# [Task directions]
Please copy each line of the listing that includes the string "click".

# [Extracted records]
□ □ □ □ □ □ □

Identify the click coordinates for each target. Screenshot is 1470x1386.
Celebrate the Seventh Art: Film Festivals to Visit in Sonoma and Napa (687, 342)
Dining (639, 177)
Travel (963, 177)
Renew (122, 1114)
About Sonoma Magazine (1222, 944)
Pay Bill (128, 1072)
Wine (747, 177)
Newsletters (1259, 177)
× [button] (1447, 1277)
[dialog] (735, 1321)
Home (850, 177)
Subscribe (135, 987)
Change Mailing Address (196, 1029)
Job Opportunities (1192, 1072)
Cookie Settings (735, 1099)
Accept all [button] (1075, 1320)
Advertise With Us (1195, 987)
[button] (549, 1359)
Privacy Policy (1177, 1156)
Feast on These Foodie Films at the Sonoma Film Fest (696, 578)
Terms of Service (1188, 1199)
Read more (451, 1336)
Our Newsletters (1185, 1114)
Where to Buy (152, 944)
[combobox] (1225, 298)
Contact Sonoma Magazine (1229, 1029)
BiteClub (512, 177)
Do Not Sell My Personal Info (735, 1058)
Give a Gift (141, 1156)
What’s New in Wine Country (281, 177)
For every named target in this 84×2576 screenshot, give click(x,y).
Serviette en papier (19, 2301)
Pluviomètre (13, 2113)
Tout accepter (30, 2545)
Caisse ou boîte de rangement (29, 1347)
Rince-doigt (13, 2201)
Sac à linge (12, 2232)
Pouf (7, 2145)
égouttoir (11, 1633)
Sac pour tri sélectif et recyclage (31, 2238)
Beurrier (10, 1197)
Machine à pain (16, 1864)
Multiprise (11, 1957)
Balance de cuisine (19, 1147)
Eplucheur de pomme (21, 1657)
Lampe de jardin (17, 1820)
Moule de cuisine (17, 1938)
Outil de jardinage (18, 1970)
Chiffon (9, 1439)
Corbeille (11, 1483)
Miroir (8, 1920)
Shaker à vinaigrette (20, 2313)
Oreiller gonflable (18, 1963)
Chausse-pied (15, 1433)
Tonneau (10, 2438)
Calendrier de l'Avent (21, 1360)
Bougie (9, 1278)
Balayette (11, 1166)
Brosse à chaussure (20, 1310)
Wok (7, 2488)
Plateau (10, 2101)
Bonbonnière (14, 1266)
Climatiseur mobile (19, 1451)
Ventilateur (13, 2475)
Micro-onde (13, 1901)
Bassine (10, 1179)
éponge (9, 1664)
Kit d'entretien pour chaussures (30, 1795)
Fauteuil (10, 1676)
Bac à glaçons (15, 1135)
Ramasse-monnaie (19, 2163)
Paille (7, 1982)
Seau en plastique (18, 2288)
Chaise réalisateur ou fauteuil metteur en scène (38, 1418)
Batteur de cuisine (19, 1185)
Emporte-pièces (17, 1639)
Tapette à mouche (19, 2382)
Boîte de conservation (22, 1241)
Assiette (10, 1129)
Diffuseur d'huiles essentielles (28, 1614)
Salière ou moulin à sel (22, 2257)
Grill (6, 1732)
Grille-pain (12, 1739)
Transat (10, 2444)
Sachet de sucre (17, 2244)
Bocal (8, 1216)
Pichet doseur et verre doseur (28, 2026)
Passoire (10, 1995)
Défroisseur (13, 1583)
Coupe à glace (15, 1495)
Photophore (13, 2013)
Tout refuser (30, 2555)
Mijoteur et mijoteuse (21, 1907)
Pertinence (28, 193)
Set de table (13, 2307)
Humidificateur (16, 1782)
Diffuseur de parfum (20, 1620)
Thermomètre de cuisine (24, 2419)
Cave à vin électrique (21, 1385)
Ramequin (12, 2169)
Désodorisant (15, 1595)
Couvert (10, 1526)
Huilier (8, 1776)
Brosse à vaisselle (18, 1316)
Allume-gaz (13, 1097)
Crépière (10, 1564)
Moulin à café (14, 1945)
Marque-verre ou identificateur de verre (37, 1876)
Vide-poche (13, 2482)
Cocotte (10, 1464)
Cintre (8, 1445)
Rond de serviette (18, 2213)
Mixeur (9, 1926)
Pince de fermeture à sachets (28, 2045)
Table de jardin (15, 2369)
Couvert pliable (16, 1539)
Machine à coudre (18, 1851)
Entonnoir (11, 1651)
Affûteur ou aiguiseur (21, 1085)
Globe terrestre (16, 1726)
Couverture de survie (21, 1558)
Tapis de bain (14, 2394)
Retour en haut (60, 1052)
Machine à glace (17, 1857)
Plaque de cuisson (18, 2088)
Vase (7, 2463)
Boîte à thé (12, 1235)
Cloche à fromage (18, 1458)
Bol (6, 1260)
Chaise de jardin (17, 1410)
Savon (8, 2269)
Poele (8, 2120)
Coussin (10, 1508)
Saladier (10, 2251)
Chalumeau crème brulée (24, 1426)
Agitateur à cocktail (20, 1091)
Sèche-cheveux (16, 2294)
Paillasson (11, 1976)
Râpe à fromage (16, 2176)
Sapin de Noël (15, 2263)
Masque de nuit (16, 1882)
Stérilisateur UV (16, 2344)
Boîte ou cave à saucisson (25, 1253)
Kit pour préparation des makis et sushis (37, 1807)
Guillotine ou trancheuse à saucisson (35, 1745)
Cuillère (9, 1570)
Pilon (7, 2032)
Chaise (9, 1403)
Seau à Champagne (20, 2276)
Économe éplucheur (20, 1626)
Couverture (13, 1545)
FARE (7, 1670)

□ □ □ □ □ □ □

# [Solution to this task]
Identify the click coordinates for each target. Screenshot is 1470x1386.
For every named target in this 84×2576 screenshot, give click(x,y).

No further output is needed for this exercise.